— Start of DATA EXCERPTS —

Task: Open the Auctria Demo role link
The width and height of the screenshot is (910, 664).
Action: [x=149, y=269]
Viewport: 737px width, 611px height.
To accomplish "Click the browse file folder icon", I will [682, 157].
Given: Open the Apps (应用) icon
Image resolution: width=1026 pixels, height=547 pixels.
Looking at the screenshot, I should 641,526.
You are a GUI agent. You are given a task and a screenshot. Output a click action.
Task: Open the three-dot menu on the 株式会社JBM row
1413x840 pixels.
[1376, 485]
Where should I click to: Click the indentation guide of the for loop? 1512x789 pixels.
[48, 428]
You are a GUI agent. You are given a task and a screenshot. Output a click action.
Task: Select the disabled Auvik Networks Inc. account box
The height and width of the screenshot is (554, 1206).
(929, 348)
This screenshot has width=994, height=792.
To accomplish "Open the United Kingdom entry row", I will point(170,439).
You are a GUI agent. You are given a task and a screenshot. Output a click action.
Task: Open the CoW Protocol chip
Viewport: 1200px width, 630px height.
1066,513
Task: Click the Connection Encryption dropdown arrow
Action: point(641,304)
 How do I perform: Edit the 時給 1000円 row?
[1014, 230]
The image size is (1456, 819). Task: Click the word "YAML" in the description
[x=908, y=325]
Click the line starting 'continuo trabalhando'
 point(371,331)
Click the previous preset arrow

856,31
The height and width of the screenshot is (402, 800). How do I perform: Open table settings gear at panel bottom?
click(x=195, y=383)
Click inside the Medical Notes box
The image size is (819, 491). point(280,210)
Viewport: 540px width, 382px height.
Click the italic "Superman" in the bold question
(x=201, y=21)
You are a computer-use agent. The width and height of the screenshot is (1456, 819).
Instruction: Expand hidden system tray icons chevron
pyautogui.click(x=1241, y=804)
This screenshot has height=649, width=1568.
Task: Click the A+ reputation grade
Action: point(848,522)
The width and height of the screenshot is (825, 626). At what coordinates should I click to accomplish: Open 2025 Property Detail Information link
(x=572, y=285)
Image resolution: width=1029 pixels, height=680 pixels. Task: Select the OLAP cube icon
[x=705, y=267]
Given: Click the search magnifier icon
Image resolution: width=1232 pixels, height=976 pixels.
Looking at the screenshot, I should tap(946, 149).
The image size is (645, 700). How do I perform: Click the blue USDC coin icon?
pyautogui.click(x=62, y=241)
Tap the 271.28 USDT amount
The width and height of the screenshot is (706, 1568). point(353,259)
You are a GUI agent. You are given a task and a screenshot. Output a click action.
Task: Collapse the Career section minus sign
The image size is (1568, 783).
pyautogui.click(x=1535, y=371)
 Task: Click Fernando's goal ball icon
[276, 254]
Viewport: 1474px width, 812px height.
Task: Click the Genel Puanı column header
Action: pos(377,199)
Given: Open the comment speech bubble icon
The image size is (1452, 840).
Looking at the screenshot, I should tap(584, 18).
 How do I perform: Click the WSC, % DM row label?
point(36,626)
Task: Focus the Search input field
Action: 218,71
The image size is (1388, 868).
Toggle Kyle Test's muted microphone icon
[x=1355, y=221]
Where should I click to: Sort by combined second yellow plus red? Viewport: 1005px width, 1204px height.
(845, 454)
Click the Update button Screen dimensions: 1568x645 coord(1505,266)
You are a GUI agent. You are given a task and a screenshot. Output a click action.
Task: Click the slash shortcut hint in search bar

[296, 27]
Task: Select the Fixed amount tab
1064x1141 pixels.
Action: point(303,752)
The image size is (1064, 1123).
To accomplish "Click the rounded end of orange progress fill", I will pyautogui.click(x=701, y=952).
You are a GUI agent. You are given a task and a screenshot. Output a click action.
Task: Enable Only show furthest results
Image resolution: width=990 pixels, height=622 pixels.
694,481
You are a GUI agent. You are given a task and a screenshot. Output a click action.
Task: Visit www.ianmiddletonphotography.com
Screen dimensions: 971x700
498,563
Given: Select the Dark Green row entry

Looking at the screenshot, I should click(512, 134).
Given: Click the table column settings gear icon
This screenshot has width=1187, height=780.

— End of DATA EXCERPTS —

**DESCRIPTION OF THE TASK**
Reproduce the full listing above verbatim, line for line, with no changes.

**TASK OUTPUT**
Task: Open the Auctria Demo role link
The width and height of the screenshot is (910, 664).
Action: [x=149, y=269]
Viewport: 737px width, 611px height.
To accomplish "Click the browse file folder icon", I will [682, 157].
Given: Open the Apps (应用) icon
Image resolution: width=1026 pixels, height=547 pixels.
Looking at the screenshot, I should 641,526.
You are a GUI agent. You are given a task and a screenshot. Output a click action.
Task: Open the three-dot menu on the 株式会社JBM row
1413x840 pixels.
[1376, 485]
Where should I click to: Click the indentation guide of the for loop? 1512x789 pixels.
[48, 428]
You are a GUI agent. You are given a task and a screenshot. Output a click action.
Task: Select the disabled Auvik Networks Inc. account box
The height and width of the screenshot is (554, 1206).
(929, 348)
This screenshot has width=994, height=792.
To accomplish "Open the United Kingdom entry row", I will point(170,439).
You are a GUI agent. You are given a task and a screenshot. Output a click action.
Task: Open the CoW Protocol chip
Viewport: 1200px width, 630px height.
1066,513
Task: Click the Connection Encryption dropdown arrow
Action: point(641,304)
 How do I perform: Edit the 時給 1000円 row?
[1014, 230]
The image size is (1456, 819). Task: Click the word "YAML" in the description
[x=908, y=325]
Click the line starting 'continuo trabalhando'
 point(371,331)
Click the previous preset arrow

856,31
The height and width of the screenshot is (402, 800). How do I perform: Open table settings gear at panel bottom?
click(x=195, y=383)
Click inside the Medical Notes box
The image size is (819, 491). point(280,210)
Viewport: 540px width, 382px height.
Click the italic "Superman" in the bold question
(x=201, y=21)
You are a computer-use agent. The width and height of the screenshot is (1456, 819).
Instruction: Expand hidden system tray icons chevron
pyautogui.click(x=1241, y=804)
This screenshot has height=649, width=1568.
Task: Click the A+ reputation grade
Action: point(848,522)
The width and height of the screenshot is (825, 626). At what coordinates should I click to accomplish: Open 2025 Property Detail Information link
(x=572, y=285)
Image resolution: width=1029 pixels, height=680 pixels. Task: Select the OLAP cube icon
[x=705, y=267]
Given: Click the search magnifier icon
Image resolution: width=1232 pixels, height=976 pixels.
Looking at the screenshot, I should tap(946, 149).
The image size is (645, 700). How do I perform: Click the blue USDC coin icon?
pyautogui.click(x=62, y=241)
Tap the 271.28 USDT amount
The width and height of the screenshot is (706, 1568). point(353,259)
You are a GUI agent. You are given a task and a screenshot. Output a click action.
Task: Collapse the Career section minus sign
The image size is (1568, 783).
pyautogui.click(x=1535, y=371)
 Task: Click Fernando's goal ball icon
[276, 254]
Viewport: 1474px width, 812px height.
Task: Click the Genel Puanı column header
Action: pos(377,199)
Given: Open the comment speech bubble icon
The image size is (1452, 840).
Looking at the screenshot, I should tap(584, 18).
 How do I perform: Click the WSC, % DM row label?
point(36,626)
Task: Focus the Search input field
Action: 218,71
The image size is (1388, 868).
Toggle Kyle Test's muted microphone icon
[x=1355, y=221]
Where should I click to: Sort by combined second yellow plus red? Viewport: 1005px width, 1204px height.
(845, 454)
Click the Update button Screen dimensions: 1568x645 coord(1505,266)
You are a GUI agent. You are given a task and a screenshot. Output a click action.
Task: Click the slash shortcut hint in search bar

[296, 27]
Task: Select the Fixed amount tab
1064x1141 pixels.
Action: point(303,752)
The image size is (1064, 1123).
To accomplish "Click the rounded end of orange progress fill", I will pyautogui.click(x=701, y=952).
You are a GUI agent. You are given a task and a screenshot. Output a click action.
Task: Enable Only show furthest results
Image resolution: width=990 pixels, height=622 pixels.
694,481
You are a GUI agent. You are given a task and a screenshot. Output a click action.
Task: Visit www.ianmiddletonphotography.com
Screen dimensions: 971x700
498,563
Given: Select the Dark Green row entry

Looking at the screenshot, I should click(512, 134).
Given: Click the table column settings gear icon
This screenshot has width=1187, height=780.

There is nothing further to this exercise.